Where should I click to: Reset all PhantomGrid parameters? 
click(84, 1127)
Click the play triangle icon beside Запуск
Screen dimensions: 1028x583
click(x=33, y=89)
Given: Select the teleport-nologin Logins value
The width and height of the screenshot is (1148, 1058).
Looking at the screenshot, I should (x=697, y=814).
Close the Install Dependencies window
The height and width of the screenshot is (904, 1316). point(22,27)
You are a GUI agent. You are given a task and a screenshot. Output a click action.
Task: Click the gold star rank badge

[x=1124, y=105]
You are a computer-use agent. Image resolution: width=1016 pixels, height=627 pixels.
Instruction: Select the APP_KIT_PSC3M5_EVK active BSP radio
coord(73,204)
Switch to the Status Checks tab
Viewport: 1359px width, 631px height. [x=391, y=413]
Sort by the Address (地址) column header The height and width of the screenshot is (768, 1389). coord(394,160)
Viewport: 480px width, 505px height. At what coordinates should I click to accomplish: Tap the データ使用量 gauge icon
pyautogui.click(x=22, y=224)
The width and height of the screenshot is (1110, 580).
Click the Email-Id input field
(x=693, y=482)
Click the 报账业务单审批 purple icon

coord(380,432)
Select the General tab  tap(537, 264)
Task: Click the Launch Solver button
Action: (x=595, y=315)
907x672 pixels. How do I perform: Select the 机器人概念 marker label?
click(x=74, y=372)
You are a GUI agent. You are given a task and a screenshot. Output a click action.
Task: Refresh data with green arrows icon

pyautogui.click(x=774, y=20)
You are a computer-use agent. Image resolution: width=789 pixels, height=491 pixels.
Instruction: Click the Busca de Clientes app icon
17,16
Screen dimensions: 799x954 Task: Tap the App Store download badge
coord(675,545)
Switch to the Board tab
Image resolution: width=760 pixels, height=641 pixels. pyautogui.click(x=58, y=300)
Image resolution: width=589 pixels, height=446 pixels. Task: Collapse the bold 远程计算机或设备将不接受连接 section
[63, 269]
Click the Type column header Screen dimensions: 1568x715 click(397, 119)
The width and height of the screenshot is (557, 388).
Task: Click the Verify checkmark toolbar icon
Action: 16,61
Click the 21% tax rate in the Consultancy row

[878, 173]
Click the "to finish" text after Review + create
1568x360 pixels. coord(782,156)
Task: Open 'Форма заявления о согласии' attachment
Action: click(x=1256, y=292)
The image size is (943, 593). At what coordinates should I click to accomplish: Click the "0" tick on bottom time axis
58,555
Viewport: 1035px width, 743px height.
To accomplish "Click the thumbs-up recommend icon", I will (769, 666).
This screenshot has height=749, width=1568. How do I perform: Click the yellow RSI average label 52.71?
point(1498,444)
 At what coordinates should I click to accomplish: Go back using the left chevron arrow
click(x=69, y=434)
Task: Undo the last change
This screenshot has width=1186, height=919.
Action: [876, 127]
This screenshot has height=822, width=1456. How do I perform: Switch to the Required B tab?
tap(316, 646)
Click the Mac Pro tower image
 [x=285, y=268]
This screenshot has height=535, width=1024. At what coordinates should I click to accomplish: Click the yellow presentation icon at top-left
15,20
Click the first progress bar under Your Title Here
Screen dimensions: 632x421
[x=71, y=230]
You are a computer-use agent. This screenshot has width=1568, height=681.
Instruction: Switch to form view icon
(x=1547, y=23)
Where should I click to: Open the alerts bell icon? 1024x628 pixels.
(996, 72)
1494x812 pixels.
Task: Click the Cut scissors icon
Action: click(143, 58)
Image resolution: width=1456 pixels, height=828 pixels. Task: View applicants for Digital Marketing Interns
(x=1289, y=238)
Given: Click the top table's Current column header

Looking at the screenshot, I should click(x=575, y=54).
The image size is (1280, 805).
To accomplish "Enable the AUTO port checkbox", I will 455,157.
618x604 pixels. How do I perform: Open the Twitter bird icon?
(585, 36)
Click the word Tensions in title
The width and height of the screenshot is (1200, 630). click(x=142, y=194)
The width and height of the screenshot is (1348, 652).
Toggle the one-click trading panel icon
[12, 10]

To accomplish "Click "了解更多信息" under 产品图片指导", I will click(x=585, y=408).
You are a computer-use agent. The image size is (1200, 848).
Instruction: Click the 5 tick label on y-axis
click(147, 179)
=-=-=-=-=
> **Work request**
Copy each line of the listing that includes "computer".

> **Response to this task**
You are a computer-use agent. Image resolution: width=1016 pixels, height=627 pixels.
You are a computer-use agent. Image resolution: width=789 pixels, height=491 pixels.
You are a computer-use agent. This screenshot has width=1568, height=681.
You are a computer-use agent. The image size is (1200, 848).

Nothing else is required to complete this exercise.